Heading into his senior year, Garner elected not to play football, not because he didn’t like it, but because of an injury he sustained last summer.

“In July, I was playing in a scrimmage at Taylor University, and the first play of the scrimmage, I took a handoff and I ran about 15 yards, and I got my legs taken out from underneath me. I landed on and broke my collarbone,” he said.

Garner described the recovery process, saying that, “I couldn’t do anything sports-wise for two months. I couldn’t lay down, so I had to sleep sitting in a chair, and it was just a long struggle. I couldn’t do anything, so I was bored all the time.”

Garner said despite the injury seeming like a negative, his mom kept him positive throughout.

“My mom always tells me ‘everything happens for a reason’ so it obviously happened for   a reason and I think it definitely helped my basketball game. I could focus more on that and I didn’t have to worry about football.”

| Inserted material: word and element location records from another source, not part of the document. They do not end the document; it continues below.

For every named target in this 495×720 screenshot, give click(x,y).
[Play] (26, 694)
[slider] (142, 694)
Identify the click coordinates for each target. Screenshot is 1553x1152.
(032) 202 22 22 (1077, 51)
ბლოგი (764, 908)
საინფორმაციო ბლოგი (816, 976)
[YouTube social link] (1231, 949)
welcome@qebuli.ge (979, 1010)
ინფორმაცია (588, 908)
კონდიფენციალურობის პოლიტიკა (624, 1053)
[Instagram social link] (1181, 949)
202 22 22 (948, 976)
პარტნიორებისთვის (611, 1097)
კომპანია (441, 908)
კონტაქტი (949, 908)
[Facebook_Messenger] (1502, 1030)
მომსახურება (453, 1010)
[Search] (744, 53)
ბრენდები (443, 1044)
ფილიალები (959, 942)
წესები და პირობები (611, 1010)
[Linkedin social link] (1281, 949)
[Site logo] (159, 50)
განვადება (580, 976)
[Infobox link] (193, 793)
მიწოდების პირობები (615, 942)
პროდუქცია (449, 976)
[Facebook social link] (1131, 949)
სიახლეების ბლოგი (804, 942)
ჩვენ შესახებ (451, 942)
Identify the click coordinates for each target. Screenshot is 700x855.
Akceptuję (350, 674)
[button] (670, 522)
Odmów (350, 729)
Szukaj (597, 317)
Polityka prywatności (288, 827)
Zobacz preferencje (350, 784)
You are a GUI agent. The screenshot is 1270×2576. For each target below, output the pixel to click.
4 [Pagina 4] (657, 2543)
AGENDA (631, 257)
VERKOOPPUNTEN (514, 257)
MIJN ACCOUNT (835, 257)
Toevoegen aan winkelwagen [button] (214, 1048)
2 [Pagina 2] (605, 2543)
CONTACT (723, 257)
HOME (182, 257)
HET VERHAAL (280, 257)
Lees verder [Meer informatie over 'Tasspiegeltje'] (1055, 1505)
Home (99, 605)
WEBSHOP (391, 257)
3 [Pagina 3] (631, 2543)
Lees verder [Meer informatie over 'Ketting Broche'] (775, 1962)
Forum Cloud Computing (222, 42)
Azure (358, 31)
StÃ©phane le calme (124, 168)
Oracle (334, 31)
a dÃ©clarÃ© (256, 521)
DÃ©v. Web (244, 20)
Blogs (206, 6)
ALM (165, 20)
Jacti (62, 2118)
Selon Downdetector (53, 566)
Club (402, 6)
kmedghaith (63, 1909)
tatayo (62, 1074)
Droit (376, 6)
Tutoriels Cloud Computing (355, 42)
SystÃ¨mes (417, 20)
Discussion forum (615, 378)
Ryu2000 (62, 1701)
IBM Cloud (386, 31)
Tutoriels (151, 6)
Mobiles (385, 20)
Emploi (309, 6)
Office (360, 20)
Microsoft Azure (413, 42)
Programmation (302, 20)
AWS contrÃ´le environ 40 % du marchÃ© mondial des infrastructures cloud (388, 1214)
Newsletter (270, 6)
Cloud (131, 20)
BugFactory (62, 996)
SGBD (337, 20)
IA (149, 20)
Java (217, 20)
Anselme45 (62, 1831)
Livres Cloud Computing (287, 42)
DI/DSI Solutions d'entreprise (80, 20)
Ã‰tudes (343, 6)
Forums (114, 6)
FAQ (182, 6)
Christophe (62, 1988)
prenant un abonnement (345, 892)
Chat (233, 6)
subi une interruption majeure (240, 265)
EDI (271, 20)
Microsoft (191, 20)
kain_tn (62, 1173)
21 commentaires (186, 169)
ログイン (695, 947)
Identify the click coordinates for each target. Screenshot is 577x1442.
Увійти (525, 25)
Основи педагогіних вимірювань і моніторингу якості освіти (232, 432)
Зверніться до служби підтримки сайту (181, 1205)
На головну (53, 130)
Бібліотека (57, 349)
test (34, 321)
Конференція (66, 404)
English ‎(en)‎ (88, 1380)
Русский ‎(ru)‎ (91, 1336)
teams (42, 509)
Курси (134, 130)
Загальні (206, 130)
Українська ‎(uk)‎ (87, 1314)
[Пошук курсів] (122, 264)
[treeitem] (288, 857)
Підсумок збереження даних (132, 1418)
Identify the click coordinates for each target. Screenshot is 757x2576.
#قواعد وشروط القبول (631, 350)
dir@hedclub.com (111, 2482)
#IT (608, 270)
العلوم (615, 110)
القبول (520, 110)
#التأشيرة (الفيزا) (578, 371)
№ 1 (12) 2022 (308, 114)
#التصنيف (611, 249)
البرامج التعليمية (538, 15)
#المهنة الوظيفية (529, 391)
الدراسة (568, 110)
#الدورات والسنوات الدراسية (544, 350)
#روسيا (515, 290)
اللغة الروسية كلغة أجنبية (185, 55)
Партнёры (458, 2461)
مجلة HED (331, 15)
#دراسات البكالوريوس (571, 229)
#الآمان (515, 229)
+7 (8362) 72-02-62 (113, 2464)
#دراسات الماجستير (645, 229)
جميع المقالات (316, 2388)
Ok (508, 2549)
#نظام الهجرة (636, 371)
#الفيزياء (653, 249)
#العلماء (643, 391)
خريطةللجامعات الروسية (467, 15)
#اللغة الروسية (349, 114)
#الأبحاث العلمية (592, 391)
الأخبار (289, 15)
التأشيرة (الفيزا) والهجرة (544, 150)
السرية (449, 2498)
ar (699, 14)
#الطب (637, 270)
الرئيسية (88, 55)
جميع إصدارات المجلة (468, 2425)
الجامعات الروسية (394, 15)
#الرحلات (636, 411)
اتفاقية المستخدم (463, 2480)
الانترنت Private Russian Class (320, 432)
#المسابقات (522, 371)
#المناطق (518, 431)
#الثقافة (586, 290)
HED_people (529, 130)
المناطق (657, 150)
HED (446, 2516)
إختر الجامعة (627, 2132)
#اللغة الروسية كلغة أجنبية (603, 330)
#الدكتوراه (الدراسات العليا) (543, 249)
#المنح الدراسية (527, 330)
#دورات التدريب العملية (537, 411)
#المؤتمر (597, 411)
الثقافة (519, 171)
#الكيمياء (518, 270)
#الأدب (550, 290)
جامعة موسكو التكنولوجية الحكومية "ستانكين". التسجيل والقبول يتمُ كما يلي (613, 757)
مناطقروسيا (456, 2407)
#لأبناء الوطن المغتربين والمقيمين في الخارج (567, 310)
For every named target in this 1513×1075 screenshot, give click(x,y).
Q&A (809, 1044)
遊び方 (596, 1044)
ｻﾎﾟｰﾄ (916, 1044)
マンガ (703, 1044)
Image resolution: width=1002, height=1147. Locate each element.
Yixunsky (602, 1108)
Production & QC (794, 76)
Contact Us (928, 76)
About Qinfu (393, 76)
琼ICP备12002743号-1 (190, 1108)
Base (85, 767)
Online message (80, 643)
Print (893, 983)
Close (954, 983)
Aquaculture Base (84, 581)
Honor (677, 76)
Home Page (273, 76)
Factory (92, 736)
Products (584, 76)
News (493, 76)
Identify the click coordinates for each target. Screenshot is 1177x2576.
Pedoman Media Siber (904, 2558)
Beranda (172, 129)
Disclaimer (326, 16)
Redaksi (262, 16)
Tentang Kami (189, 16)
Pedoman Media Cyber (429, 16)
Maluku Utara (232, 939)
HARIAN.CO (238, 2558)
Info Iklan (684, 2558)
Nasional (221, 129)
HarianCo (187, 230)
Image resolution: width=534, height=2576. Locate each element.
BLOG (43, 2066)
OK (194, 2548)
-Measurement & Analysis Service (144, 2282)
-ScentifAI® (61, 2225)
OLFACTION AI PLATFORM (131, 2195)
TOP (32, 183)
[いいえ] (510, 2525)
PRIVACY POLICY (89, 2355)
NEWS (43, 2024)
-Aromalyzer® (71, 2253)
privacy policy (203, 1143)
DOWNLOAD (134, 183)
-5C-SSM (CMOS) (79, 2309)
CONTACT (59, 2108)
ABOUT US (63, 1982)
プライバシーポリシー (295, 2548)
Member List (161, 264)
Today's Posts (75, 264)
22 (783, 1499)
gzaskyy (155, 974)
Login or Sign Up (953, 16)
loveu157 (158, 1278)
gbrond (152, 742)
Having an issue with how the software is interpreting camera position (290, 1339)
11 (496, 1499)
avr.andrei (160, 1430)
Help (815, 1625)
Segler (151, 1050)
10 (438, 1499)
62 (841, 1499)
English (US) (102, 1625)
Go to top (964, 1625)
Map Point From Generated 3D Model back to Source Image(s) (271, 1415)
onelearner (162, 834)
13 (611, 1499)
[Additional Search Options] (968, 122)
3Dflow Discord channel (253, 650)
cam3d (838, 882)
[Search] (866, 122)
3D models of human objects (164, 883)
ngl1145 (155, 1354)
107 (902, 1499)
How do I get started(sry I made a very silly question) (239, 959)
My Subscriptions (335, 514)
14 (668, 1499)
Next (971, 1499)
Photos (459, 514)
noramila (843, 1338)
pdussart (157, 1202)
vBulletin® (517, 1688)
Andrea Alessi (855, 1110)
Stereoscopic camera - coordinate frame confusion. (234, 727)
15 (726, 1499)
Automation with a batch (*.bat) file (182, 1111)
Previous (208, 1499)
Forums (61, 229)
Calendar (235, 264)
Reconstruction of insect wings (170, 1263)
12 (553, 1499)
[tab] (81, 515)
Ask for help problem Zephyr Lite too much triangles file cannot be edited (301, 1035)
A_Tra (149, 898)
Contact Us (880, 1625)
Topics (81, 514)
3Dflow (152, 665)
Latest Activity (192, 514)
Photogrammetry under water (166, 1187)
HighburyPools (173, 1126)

Coach Overholt described the impact of losing Garner. 

“It was a huge loss for the football team,” Overholt said. “He was a large part of our offense and defense being a two-way starter.  He was my preseason pick to lead the team in touchdowns.  Zach had invested a large part of himself emotionally and physically to football.  It was a difficult situation to have that taken away the summer of his senior season.  The last thing I wanted him to think was that he was letting anyone down.  I'm always going to be a huge Zach Garner fan!”

Ultimately, Overholt supported Garner’s decision to focus on basketball.

“I loved watching him on the court his senior season.  The best defensive basketball player I've ever seen,” Overholt said.

Garner plans to attend Ball State University and study marketing. He doesn’t plan to play sports in college. 

Zach Garner’s impact on Delta athletics is matched by few. Whether it was on the hardwood or the gridiron, his work ethic and leadership made him a standout athlete.